An iOS image editing app. Computer vision based foreground segmentation with OpenCV and Grabcut algorithm.

Primary LanguageSwift

Chop Shop (Open Source)

What is this?

Chop Shop was originally an iOS app I developed with idea of letting users quickly "photoshop" images on mobile. It was a WYISWYG image editor with layers, text, and implemented a foreground segmentation system with OpenCV Grabcut algorithm. It was originally written in Objective-C, so I only ported over the core components to Swift.

How it works:

Grabcut is a function that takes an image and mask. The mask is a matrix of pixels identifying parts that the user flags as 'keep' or 'remove'. Grabcut then returns a matrix identifying objects that the user probably wants to segment.

The first step was designing a red/green markup interface to let the user design a mask. Green means keep these pixels, red means throw them away. With just a bit of info, the grabcut algorithm does a decent job:

example1

However, its not perfect. Grabcut sometimes returns pixels outside the body of our target object (probably based on color). To clean it up, we can use the nifty findContours() function on the result image, which gives us whole bodies of pixels. If we find a separate body of pixels that have not been specifically marked as 'keep' (green) by the user, we can throw them away. We can also draw a contour with a yellow highlight border to give a better UX. The result:

example1

Optimizations:

The whole process can sometimes take a long time, 5 to 20 seconds of computing depending on the device. Obviously we need to throw this on a background thread with DispatchQueue.global().async{} while showing a loader.

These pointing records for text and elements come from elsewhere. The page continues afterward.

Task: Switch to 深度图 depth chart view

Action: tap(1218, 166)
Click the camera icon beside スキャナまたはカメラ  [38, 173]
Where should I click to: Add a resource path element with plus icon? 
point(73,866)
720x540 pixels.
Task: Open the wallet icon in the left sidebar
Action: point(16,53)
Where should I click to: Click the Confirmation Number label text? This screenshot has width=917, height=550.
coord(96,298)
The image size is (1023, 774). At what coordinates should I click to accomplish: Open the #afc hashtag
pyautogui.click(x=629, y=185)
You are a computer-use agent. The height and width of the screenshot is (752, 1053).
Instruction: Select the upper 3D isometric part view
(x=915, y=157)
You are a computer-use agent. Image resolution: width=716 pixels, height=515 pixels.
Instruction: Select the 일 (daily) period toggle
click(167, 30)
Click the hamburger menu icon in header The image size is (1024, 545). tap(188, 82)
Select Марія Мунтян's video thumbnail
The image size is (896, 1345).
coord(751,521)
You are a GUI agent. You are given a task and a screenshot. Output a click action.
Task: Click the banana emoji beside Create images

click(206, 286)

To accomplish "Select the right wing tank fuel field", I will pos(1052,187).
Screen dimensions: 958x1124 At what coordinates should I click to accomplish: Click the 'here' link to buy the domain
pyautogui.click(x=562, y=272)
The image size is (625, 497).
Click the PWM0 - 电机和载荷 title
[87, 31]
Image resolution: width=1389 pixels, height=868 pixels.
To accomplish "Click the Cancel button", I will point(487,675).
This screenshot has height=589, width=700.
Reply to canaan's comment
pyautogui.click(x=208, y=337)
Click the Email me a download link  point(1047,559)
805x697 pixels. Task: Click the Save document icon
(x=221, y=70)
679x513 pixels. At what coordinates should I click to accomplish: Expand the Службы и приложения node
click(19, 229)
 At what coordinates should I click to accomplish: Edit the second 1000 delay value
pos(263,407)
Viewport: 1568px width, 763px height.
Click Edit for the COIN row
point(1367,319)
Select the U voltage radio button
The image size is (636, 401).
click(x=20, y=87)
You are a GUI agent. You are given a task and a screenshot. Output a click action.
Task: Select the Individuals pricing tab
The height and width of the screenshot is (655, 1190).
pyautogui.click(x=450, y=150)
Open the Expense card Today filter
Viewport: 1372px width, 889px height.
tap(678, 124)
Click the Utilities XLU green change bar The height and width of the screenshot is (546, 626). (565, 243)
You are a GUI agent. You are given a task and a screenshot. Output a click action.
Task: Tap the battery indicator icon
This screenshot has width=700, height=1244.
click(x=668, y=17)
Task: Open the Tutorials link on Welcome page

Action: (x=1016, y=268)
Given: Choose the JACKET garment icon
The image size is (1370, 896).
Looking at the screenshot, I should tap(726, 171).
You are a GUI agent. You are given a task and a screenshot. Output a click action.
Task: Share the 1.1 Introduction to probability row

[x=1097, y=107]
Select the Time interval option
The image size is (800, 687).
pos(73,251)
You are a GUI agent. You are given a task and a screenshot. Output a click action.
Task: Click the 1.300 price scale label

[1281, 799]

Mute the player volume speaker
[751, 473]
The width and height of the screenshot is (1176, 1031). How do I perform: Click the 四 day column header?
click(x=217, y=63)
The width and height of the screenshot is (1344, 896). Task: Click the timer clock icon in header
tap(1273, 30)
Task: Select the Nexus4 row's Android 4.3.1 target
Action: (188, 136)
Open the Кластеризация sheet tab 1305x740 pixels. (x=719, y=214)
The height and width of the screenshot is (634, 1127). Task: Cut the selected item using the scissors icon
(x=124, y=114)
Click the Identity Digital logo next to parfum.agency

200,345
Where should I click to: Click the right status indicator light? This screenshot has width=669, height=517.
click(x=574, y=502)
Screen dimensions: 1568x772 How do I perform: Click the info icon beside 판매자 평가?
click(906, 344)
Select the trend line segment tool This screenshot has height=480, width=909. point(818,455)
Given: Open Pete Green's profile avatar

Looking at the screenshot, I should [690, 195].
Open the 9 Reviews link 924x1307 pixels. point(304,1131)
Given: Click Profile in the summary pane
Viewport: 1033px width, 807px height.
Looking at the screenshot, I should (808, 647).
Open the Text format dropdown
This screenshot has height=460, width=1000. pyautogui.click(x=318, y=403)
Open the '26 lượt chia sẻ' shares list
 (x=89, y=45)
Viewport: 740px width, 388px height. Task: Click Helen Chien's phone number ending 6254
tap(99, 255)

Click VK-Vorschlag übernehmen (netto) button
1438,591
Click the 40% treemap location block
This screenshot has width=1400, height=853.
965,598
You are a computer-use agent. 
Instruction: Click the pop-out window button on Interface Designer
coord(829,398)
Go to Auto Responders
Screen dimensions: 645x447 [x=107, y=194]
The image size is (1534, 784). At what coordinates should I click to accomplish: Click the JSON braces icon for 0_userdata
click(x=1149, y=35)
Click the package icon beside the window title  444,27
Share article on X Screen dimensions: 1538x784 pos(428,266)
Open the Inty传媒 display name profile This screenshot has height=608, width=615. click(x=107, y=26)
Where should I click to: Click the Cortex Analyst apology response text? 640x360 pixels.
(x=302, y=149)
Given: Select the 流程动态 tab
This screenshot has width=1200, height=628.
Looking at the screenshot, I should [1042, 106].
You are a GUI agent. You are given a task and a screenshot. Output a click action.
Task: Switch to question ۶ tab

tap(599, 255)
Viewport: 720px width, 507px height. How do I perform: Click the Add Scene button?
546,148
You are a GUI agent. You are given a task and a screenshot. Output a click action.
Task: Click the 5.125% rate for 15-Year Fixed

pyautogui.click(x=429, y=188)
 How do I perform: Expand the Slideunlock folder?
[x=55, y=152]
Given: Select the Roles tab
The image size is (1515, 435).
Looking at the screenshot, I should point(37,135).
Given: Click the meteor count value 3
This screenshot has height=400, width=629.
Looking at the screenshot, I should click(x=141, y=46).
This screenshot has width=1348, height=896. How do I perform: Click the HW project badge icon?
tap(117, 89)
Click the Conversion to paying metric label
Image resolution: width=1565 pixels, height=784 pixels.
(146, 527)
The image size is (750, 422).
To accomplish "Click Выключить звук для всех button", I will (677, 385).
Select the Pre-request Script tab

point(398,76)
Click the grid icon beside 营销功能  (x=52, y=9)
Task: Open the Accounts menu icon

We can also affect quality by changing the iterations value in the Grabcut function parameter. More iterations = better results, but more processing time.

But there is one trick to saving processing time without sacrificing too much performance. A common technique in image/video manipulation: downsampling! By simply making our source image smaller, we can get away with less computation time, but comparable results. I added a (BOOL)downsample parameter, which if flagged will simply halve the width/height of the source image. Once we have the Grabcut result, we can simply scale resulting mask up to match the original dimensions.

Demo video

demo

Installation

This project uses Cocoapods, a dependency package manager. If you don't have it, run in terminal:

$ sudo gem install cocoapods

Install dependencies by navigating to the root project folder where Podfile is located, running:

$ pod install

Open Workspace

Open and use the ChopShopOpenSource.xcworkspace. Written for iOS 14.0.